BEGIN Passage shown
A study presented at the annual American Society of Reproductive Medicine conference, which looked into the psychological motivations of women choosing to freeze their eggs for social reasons, showed that 40 per cent were prepared to be single mothers using their frozen eggs. Study leader Alan Copperman, of Reproductive Medicine Associates in New York, said that for the participants, 'cryo-preservation meant the freedom to wait, and to not settle for a mate because they were in a rush to conceive'. Just 20 per cent of the 20 women in the study said they would not consider having them fertilised with donor sperm, if they failed to find a suitable partner in time.
Last month, fertility experts gave a lecture at a British Fertility Society conference recommending women over 35 to consider freezing their eggs. Other fertility experts hit back, saying women should not be encouraged to freeze their eggs for 'social reasons' and the procedure, being in its infancy, still has a poor success rate.
END Passage shown
## What to work on:
Write the next part of the article on women freezing their eggs for social reasons, starting right after its final sentence. The data after this article has nothing to do with it.
BEGIN Given data
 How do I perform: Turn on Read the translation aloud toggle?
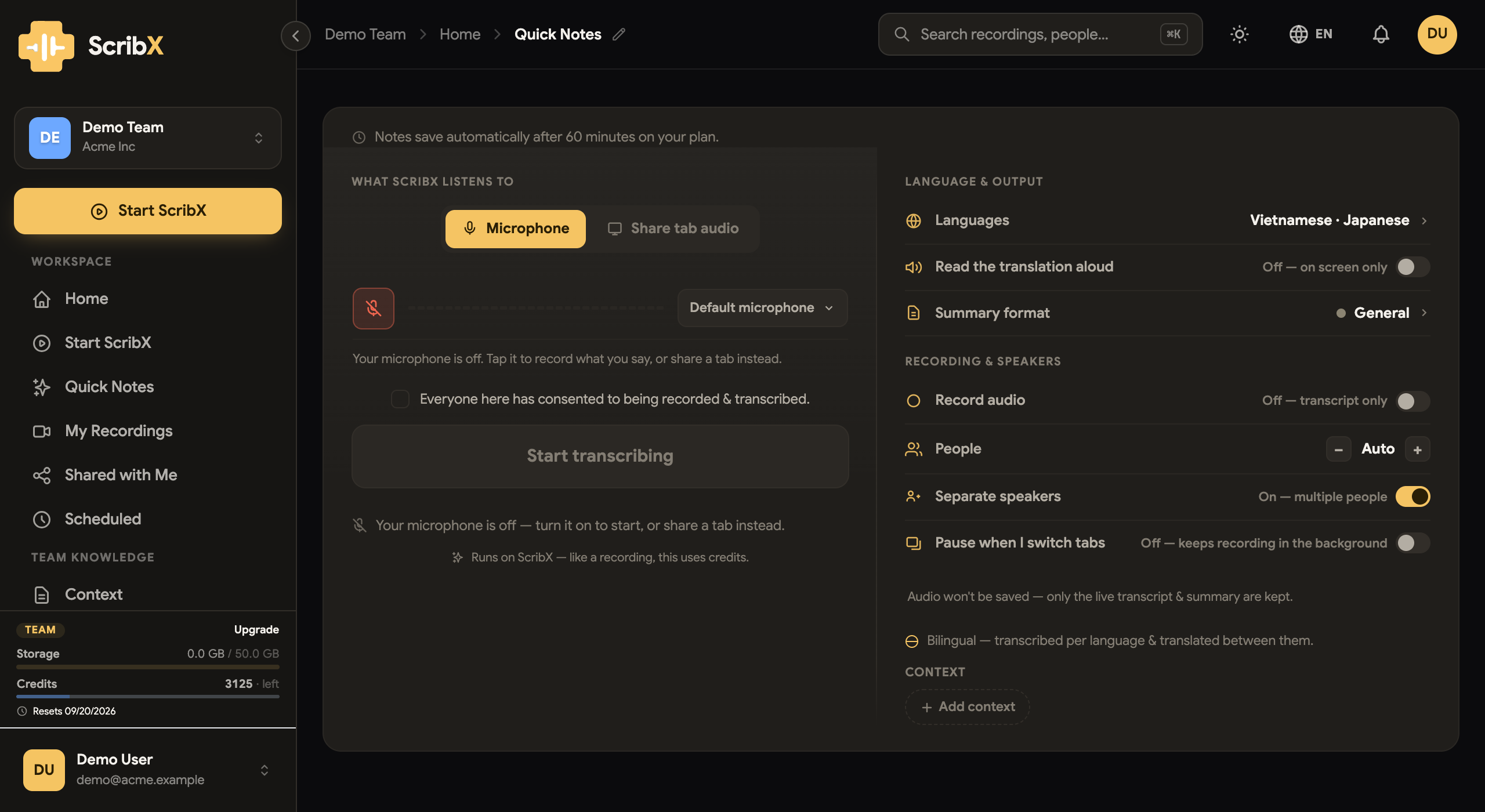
END Given data
## Result for this task:
In related news from the conference, a US fertility specialist said that the UK should consider paying women to donate eggs for use in fertility treatments. David Adamson, president elect of the ASRM, said that current payments in Britain were inadequate. He told delegates that an increased amount of compensation would make more people want to donate eggs, adding 'I don't know if it's the best tool, but it's definitely a tool, it needs to be looked at'. In the US, clinics pay women up to $10,000 per cycle of egg donation, and few centres have waiting lists for treatment with donated eggs. More than twice the number of IVF treatment cycles using donated eggs are carried per head in the US, compared to the number carried out in the UK.
Last October, the UK's Human Fertilisation and Embryology Authority (HFEA) published the results of its sperm, egg and embryo donation (SEED) review, which included a survey of UK clinics and a review of current scientific and clinical evidence in this area. The report concluded that sperm and egg donors may be compensated for loss of earnings up to a maximum of £250 for each 'course' of sperm donation, or each cycle of egg donation. Before that, egg and sperm donors both received £15, plus 'reasonable expenses'.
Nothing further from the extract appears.